═══ TEXT UNDER STUDY ═══
Patna: With the mass exodus of workers following India’s harsh lockdown badly impacting businesses, various companies are giving attractive offers to migrants in a bid to lure them back to work. Migrant workers say company owners have been making repeated phone calls to them and promising to provide air and train tickets, air-conditioned buses, a salary advance for two months and even increased wages.
Shaukart Ali, a migrant worker from Bihar’s Rohtas district, was pleasantly surprised when he got a call from a new number a couple of days back and picked up the call. “I was surprised to find the company owner on the other end. He requested me to return to work and even promised to provide me an air ticket and two-month salary advance,” said Ali who returned to his home along with several migrant workers in May after the government ran special trains for labourers.
Ali worked in a garment factory in Ambala town in Haryana. The mass exodus by the workers badly affected the company’s financial health but Ali is not in a rush to return to work not while COVID-19 cases are stillsurging.
Pramod Chaudhary is another migrant worker who gets repeated calls these days. He worked in a plywood factory in Gurugram in Haryana district but fled his home along with several workers after a lockdown was imposed to check the spread of the virus.
Air-conditioned train tickets
“My company owner has been promising to arrange for air-conditioned train tickets but I have not decided yet,” Chaudhary who hails from Makrain village in Rohtas district said. “Please return to work, brother,” company owner requested Chaudhary.
Sanjay Kumar, a migrant worker from Manikpur village from the same district, on the other hand, is being promised salary advance for two months and free accommodation and food for one month. The company has also promised to bear all the expenses of train travel if he comes with the family. Sanjay worked in a cotton mill in Surat city of Gujarat.
═══
## ACTIVITIES:
**a.** Translate this sentence from the migrant worker article into Spanish: "Ali worked in a garment factory in Ambala town in Haryana."
**b.** For each statement, say yes or no depending on whether the migrant worker article agrees with it, and quote the words of the article that decide it.
(i) Pramod Chaudhary worked in a plywood factory in Gurugram.
(ii) Ali is eager to return to work right away.
(iii) Sanjay Kumar worked in a cotton mill in Surat.
**c.** List every migrant worker named in the migrant worker article.
═══ DATA EXTRACTS ═══
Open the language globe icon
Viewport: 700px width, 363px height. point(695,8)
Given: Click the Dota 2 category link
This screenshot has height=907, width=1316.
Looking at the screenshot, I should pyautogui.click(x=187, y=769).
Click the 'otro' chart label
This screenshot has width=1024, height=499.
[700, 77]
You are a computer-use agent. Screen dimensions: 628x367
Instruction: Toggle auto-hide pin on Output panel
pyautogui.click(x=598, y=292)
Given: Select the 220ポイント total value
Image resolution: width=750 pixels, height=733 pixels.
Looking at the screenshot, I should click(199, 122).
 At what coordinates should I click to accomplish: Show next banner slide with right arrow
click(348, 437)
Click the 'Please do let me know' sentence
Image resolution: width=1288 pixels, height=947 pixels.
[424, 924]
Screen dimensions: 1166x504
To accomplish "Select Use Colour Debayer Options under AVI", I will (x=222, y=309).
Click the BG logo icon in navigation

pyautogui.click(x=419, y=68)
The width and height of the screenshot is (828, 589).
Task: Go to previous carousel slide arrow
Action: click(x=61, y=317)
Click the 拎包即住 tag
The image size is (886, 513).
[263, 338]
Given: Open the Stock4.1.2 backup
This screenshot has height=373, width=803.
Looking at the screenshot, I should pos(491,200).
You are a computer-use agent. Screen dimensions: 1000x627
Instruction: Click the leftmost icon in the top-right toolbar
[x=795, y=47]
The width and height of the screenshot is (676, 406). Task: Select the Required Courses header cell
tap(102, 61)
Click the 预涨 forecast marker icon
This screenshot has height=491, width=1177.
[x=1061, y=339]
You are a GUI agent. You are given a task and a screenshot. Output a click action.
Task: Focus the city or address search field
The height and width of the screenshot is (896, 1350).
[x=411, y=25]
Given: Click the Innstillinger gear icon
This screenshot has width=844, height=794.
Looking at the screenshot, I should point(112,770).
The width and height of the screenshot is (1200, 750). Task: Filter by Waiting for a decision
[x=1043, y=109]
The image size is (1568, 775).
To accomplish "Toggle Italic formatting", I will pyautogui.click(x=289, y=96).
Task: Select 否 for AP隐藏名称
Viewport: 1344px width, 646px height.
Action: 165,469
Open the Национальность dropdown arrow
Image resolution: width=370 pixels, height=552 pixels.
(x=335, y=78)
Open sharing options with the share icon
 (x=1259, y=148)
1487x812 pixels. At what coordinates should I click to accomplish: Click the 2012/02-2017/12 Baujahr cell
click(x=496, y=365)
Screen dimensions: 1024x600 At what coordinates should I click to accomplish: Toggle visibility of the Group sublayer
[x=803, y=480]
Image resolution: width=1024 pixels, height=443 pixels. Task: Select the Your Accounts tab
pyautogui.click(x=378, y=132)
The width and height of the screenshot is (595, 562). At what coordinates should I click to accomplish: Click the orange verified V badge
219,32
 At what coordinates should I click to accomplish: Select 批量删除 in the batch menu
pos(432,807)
═══
## ANSWERS TO EACH TASK:
**a.** Ali trabajaba en una fábrica de ropa en la ciudad de Ambala, en Haryana.

**b.**
(i) Yes: "He worked in a plywood factory in Gurugram in Haryana district"
(ii) No: "Ali is not in a rush to return to work"
(iii) Yes: "Sanjay worked in a cotton mill in Surat city of Gujarat."

**c.** Shaukart Ali, Pramod Chaudhary, Sanjay Kumar